--- TASK PROMPT ---
Render every line of the entries below as a Markdown table with the columns Row and Line, numbering the rows in order and leaving out blank lines.

--- DATA UNDER STUDY ---

-------------------------

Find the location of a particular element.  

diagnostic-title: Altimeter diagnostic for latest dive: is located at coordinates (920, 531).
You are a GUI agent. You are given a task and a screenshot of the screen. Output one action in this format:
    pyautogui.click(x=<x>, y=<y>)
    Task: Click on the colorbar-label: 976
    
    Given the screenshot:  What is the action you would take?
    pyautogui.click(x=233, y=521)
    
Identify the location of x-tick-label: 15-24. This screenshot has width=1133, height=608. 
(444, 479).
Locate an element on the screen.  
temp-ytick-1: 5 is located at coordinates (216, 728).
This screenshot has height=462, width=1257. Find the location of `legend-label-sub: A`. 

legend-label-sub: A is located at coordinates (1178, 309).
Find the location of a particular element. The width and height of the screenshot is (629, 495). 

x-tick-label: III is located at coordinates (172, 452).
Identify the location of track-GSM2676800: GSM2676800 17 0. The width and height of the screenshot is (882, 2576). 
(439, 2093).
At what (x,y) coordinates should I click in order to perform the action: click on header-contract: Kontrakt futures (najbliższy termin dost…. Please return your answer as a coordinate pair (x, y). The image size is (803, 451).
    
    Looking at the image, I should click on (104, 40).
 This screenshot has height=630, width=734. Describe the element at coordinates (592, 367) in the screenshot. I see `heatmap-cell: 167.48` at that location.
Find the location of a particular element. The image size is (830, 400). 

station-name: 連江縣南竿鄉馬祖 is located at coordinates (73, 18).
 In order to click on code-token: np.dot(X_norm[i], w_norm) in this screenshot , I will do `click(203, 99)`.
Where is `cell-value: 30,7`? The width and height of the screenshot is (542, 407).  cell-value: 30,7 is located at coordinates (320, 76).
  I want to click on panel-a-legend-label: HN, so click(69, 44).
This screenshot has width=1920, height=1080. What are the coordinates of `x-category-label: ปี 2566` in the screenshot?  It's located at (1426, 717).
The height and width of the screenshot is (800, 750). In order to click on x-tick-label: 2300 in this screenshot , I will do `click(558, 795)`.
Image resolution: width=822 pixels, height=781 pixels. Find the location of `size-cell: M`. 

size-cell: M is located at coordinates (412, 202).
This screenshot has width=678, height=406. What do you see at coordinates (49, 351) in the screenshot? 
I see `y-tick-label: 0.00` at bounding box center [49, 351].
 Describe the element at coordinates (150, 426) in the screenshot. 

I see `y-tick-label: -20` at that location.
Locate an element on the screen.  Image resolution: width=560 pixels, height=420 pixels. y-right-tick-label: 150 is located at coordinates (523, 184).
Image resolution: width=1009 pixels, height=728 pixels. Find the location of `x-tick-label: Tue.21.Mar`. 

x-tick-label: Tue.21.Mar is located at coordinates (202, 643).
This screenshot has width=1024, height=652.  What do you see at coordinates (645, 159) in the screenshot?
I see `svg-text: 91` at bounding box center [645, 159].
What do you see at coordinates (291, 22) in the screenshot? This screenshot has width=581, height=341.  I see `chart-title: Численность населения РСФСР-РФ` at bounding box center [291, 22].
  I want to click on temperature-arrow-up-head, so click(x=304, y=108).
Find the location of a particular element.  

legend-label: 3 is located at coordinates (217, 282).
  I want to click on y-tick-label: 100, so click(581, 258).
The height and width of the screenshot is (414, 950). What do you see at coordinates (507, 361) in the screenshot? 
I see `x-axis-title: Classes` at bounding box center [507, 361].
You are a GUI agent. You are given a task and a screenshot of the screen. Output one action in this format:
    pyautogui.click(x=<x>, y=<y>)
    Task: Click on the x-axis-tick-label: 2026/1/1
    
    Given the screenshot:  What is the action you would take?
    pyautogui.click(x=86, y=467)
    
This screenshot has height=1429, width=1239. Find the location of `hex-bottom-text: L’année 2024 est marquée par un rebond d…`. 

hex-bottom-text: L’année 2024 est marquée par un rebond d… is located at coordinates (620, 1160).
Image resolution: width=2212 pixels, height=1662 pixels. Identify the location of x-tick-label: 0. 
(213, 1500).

-------------------------

--- COMPLETED TASK ---
| Row | Line |
|---|---|
| 1 | Find the location of a particular element.   |
| 2 | diagnostic-title: Altimeter diagnostic for latest dive: is located at coordinates (920, 531). |
| 3 | You are a GUI agent. You are given a task and a screenshot of the screen. Output one action in this format: |
| 4 |     pyautogui.click(x=<x>, y=<y>) |
| 5 |     Task: Click on the colorbar-label: 976 |
| 6 |     Given the screenshot:  What is the action you would take? |
| 7 |     pyautogui.click(x=233, y=521) |
| 8 | Identify the location of x-tick-label: 15-24. This screenshot has width=1133, height=608.  |
| 9 | (444, 479). |
| 10 | Locate an element on the screen.   |
| 11 | temp-ytick-1: 5 is located at coordinates (216, 728). |
| 12 | This screenshot has height=462, width=1257. Find the location of `legend-label-sub: A`.  |
| 13 | legend-label-sub: A is located at coordinates (1178, 309). |
| 14 | Find the location of a particular element. The width and height of the screenshot is (629, 495).  |
| 15 | x-tick-label: III is located at coordinates (172, 452). |
| 16 | Identify the location of track-GSM2676800: GSM2676800 17 0. The width and height of the screenshot is (882, 2576).  |
| 17 | (439, 2093). |
| 18 | At what (x,y) coordinates should I click in order to perform the action: click on header-contract: Kontrakt futures (najbliższy termin dost…. Please return your answer as a coordinate pair (x, y). The image size is (803, 451). |
| 19 |     Looking at the image, I should click on (104, 40). |
| 20 |  This screenshot has height=630, width=734. Describe the element at coordinates (592, 367) in the screenshot. I see `heatmap-cell: 167.48` at that location. |
| 21 | Find the location of a particular element. The image size is (830, 400).  |
| 22 | station-name: 連江縣南竿鄉馬祖 is located at coordinates (73, 18). |
| 23 |  In order to click on code-token: np.dot(X_norm[i], w_norm) in this screenshot , I will do `click(203, 99)`. |
| 24 | Where is `cell-value: 30,7`? The width and height of the screenshot is (542, 407).  cell-value: 30,7 is located at coordinates (320, 76). |
| 25 |   I want to click on panel-a-legend-label: HN, so click(69, 44). |
| 26 | This screenshot has width=1920, height=1080. What are the coordinates of `x-category-label: ปี 2566` in the screenshot?  It's located at (1426, 717). |
| 27 | The height and width of the screenshot is (800, 750). In order to click on x-tick-label: 2300 in this screenshot , I will do `click(558, 795)`. |
| 28 | Image resolution: width=822 pixels, height=781 pixels. Find the location of `size-cell: M`.  |
| 29 | size-cell: M is located at coordinates (412, 202). |
| 30 | This screenshot has width=678, height=406. What do you see at coordinates (49, 351) in the screenshot?  |
| 31 | I see `y-tick-label: 0.00` at bounding box center [49, 351]. |
| 32 |  Describe the element at coordinates (150, 426) in the screenshot.  |
| 33 | I see `y-tick-label: -20` at that location. |
| 34 | Locate an element on the screen.  Image resolution: width=560 pixels, height=420 pixels. y-right-tick-label: 150 is located at coordinates (523, 184). |
| 35 | Image resolution: width=1009 pixels, height=728 pixels. Find the location of `x-tick-label: Tue.21.Mar`.  |
| 36 | x-tick-label: Tue.21.Mar is located at coordinates (202, 643). |
| 37 | This screenshot has width=1024, height=652.  What do you see at coordinates (645, 159) in the screenshot? |
| 38 | I see `svg-text: 91` at bounding box center [645, 159]. |
| 39 | What do you see at coordinates (291, 22) in the screenshot? This screenshot has width=581, height=341.  I see `chart-title: Численность населения РСФСР-РФ` at bounding box center [291, 22]. |
| 40 |   I want to click on temperature-arrow-up-head, so click(x=304, y=108). |
| 41 | Find the location of a particular element.   |
| 42 | legend-label: 3 is located at coordinates (217, 282). |
| 43 |   I want to click on y-tick-label: 100, so click(581, 258). |
| 44 | The height and width of the screenshot is (414, 950). What do you see at coordinates (507, 361) in the screenshot?  |
| 45 | I see `x-axis-title: Classes` at bounding box center [507, 361]. |
| 46 | You are a GUI agent. You are given a task and a screenshot of the screen. Output one action in this format: |
| 47 |     pyautogui.click(x=<x>, y=<y>) |
| 48 |     Task: Click on the x-axis-tick-label: 2026/1/1 |
| 49 |     Given the screenshot:  What is the action you would take? |
| 50 |     pyautogui.click(x=86, y=467) |
| 51 | This screenshot has height=1429, width=1239. Find the location of `hex-bottom-text: L’année 2024 est marquée par un rebond d…`.  |
| 52 | hex-bottom-text: L’année 2024 est marquée par un rebond d… is located at coordinates (620, 1160). |
| 53 | Image resolution: width=2212 pixels, height=1662 pixels. Identify the location of x-tick-label: 0.  |
| 54 | (213, 1500). |